To provide our clients with a properly integrated neurological rehabilitation protocol that combines traditional and modern approaches to health and wellness. Included in this approach is the utilization of the most advanced rehabilitative technologies. We will strive to continuously challenge and evolve our treatment methods in response to the latest medical research and technological advancements. Each client will receive an individualized treatment plan that will progress as their symptoms change and will reflect their individual therapy goals.
This is Aim2Walk’s Mission Statement. Every reputable (and non-reputable) business has one.
They are meant to inform customers and the public of the true purpose of a company or organization. But does anyone ever take the time to read a company’s mission statement?
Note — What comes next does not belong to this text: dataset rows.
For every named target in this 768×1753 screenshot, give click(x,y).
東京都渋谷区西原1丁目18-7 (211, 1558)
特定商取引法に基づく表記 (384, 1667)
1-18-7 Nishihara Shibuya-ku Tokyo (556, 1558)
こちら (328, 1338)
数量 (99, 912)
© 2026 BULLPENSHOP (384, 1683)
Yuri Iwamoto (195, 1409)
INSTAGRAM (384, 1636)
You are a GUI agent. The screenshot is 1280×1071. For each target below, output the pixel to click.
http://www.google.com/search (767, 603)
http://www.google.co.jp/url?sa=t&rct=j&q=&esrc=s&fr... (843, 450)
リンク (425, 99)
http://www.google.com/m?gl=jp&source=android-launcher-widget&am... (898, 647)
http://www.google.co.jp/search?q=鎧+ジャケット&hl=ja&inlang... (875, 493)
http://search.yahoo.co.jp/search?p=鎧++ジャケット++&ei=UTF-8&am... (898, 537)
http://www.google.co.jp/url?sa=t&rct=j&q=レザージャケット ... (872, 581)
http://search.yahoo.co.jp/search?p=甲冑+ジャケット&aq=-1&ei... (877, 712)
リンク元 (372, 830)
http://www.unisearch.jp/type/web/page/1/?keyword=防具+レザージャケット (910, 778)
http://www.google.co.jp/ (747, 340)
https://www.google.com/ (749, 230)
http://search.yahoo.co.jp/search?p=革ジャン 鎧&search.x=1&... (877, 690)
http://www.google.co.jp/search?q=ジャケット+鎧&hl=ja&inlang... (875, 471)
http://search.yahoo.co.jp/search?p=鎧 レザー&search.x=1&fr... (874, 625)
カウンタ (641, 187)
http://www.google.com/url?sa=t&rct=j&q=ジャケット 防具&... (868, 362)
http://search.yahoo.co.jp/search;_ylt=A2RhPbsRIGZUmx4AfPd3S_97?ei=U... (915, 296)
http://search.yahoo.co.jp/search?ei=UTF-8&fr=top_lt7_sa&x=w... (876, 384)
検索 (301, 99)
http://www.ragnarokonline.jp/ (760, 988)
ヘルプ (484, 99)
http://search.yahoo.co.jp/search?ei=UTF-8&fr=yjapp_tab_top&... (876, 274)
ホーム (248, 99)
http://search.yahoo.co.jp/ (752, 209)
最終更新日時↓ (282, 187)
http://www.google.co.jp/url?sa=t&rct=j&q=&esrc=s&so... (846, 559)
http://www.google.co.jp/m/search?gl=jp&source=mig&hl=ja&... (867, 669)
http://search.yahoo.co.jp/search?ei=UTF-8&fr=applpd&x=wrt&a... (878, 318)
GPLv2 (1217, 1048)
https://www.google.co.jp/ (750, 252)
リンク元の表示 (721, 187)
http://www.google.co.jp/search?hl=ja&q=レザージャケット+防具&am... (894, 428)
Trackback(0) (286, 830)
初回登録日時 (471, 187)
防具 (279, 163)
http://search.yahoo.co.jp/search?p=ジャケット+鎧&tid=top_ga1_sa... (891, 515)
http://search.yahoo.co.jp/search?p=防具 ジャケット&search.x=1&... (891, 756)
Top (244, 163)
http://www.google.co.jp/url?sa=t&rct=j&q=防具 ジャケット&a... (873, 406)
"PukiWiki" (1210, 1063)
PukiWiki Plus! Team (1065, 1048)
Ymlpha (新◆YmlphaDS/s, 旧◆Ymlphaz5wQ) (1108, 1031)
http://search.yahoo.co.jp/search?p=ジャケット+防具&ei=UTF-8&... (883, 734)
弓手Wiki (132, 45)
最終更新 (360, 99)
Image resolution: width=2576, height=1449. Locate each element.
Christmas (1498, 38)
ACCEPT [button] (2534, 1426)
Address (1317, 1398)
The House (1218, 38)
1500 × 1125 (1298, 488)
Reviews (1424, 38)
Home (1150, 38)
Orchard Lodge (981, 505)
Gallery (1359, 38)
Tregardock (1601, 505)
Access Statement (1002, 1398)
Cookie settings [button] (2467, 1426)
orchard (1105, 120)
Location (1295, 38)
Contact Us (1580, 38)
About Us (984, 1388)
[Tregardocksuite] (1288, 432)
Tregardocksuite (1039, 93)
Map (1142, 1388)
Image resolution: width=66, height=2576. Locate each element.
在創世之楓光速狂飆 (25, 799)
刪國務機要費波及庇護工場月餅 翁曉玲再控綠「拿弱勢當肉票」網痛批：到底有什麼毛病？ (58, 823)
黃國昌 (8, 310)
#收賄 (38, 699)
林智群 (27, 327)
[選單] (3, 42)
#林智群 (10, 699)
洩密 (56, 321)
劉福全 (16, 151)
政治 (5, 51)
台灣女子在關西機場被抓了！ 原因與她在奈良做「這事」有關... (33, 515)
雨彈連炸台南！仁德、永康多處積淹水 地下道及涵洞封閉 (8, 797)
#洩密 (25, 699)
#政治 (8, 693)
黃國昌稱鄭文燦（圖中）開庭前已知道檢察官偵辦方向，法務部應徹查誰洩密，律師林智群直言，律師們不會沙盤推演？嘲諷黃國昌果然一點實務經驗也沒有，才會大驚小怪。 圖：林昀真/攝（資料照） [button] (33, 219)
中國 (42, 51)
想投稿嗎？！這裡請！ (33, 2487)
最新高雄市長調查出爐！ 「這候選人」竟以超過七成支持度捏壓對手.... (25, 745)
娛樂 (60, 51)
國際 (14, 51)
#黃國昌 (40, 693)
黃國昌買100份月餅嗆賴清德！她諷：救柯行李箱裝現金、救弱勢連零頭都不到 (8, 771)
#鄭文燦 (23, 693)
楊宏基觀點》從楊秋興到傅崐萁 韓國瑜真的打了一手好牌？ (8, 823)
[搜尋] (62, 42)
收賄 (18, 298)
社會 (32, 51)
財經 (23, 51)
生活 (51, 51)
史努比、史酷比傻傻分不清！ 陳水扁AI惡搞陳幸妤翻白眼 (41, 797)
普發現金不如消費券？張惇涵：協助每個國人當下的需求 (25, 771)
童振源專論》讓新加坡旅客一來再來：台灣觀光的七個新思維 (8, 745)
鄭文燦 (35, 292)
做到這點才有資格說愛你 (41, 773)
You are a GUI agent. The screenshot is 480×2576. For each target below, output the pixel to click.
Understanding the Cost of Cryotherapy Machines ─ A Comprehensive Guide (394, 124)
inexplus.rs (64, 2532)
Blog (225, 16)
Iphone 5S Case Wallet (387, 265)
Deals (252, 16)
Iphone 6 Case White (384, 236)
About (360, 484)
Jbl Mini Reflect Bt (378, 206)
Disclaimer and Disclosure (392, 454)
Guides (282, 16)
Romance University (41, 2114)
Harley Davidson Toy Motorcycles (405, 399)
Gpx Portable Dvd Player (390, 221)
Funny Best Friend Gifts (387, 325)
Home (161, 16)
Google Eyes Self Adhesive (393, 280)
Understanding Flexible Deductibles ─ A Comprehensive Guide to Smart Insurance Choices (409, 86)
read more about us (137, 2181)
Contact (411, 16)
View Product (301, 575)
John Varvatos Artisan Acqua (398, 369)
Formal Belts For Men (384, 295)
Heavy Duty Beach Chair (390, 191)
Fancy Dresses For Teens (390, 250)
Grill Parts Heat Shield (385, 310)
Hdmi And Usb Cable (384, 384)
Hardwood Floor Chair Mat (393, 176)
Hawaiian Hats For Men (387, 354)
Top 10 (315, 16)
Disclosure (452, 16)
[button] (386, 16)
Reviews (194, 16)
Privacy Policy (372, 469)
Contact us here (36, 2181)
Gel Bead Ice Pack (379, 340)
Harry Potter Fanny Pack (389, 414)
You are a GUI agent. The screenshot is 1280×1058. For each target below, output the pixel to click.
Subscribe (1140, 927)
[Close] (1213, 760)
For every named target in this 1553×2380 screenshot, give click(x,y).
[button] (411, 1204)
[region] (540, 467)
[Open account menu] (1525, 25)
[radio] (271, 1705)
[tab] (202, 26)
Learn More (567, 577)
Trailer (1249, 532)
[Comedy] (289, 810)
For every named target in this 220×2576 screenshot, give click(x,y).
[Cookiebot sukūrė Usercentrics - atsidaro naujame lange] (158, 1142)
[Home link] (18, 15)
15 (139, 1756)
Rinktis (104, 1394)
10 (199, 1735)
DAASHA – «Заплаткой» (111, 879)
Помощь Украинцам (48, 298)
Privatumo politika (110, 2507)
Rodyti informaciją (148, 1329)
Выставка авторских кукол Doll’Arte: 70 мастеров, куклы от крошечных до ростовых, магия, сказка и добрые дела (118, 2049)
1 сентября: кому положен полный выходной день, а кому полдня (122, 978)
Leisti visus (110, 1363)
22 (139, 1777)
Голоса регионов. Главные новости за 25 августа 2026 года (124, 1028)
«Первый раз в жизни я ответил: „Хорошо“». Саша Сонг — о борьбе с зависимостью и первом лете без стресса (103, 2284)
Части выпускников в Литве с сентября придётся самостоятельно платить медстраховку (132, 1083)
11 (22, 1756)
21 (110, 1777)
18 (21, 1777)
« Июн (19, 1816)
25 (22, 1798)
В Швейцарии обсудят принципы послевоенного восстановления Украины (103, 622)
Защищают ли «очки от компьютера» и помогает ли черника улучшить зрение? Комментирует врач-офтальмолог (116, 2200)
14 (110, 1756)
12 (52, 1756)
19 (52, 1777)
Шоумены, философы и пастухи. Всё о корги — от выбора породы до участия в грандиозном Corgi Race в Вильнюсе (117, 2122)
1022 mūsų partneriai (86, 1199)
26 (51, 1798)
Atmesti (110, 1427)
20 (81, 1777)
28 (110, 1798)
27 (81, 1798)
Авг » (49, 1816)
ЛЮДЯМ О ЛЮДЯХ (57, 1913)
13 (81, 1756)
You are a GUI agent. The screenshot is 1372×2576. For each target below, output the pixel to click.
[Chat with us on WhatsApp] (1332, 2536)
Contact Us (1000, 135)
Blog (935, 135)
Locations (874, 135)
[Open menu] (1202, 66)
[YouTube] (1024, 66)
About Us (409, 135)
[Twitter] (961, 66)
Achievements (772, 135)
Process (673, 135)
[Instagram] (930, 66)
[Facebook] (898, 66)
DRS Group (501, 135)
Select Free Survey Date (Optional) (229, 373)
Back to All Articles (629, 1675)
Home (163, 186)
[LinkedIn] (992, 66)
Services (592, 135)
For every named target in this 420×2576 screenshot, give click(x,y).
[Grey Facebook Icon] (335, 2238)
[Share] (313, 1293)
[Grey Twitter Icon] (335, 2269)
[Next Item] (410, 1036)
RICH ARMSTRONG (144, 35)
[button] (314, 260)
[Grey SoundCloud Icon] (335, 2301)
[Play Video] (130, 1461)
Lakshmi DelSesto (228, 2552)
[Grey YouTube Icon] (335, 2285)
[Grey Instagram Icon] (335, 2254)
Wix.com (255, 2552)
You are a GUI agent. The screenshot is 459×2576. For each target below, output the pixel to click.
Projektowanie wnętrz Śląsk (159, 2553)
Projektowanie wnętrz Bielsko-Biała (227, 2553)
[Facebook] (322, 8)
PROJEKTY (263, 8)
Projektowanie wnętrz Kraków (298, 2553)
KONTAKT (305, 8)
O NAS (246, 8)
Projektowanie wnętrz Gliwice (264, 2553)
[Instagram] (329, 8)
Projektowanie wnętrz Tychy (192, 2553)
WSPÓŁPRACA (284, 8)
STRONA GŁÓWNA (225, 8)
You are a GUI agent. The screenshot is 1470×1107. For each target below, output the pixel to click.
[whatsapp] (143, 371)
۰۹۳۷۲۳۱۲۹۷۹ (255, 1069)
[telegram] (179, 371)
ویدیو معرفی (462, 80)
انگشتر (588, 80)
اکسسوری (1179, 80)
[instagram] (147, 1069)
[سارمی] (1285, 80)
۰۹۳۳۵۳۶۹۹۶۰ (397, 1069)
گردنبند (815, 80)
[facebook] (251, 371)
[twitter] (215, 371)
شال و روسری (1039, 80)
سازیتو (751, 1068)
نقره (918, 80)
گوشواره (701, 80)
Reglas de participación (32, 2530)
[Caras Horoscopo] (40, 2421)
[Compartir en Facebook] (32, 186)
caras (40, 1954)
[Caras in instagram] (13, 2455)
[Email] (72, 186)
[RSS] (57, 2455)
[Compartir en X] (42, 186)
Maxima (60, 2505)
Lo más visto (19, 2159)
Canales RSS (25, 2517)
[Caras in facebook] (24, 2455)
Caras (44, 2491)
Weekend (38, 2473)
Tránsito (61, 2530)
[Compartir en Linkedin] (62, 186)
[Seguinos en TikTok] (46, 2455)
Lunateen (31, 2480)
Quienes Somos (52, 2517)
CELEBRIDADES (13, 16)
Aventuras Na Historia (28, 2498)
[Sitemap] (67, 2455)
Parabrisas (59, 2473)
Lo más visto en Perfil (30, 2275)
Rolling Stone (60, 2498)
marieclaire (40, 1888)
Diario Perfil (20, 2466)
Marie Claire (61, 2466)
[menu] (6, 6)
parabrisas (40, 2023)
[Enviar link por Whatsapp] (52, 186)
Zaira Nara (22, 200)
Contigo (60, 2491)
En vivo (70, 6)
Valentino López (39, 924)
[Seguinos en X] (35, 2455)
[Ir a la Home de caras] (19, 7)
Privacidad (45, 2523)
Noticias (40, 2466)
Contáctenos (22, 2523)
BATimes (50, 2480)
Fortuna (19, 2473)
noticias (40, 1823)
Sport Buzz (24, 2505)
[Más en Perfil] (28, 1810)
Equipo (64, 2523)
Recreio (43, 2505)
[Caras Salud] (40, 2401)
Even if you do read the mission statement, you probably have an idea of what the statement should actually say.
As an example, Aim2Walk’s mission statement could just as easily read “To improve your function”. Less fancy, but to the point.
Budweiser’s mission statement, “Be the world’s beer company” could just as easily read “To impair the world’s judgement”. You can have a lot of fun with this….I did.
But that’s not the point of this post.
I think it’s a great idea for individuals, not just companies, to have mission statements. Your statement would be something that reminds you, or helps guide you to live your life the way you want it to be lived – your true purpose. I have had a few clients over the years who have privileged me with their personal mantras, and you can really sense a deeper understanding and control that these people have in their lives. Your personal mission statement need not be a paragraph or a sentence. Some of the best mission statements I’ve heard are only a few words.
“Measure twice, cut once”
Basically, they are words to live your life by. They are often cliches, but helpful nonetheless. Your personal statement can and will change throughout your lifetime.
“To live a principle-centered life”
This is my personal mission statement. It’s short, and very non-specific, but I know exactly what it means to me. It’s cheating, in a sense, because this short statement includes ALL of the principles I try to live my life by. “Principle-centered” means that all the decisions I make in life will be deeply routed in the principles I have set for myself (and may have had set for me by an external influence, such as my parents).
One of these principles is to raise my children with love, compassion, and patience. Every time I make a decision regarding one of my children, I should ask myself: “Am I doing this out of love? Am I showing compassion? Can I be more patient? If I can’t say YES to any of those questions, I am deviating from one of my core principles.
Do you have a personal mission statement?
If not, I challenge you to write one. Take 15 minutes one night and wright out some basic principles you would like to live your life by. If you are having trouble, try to think about how you would want to be remembered by those close to you, once you pass away. Yes, this is a bit of a creepy exercise, but it works.
Keep your mission statement somewhere close by – in your wallet, on your car’s dashboard, in your bedside drawer. Whenever you have a decision to make, no matter how trivial it seems, make sure that decision doesn’t go against your personal mission statement.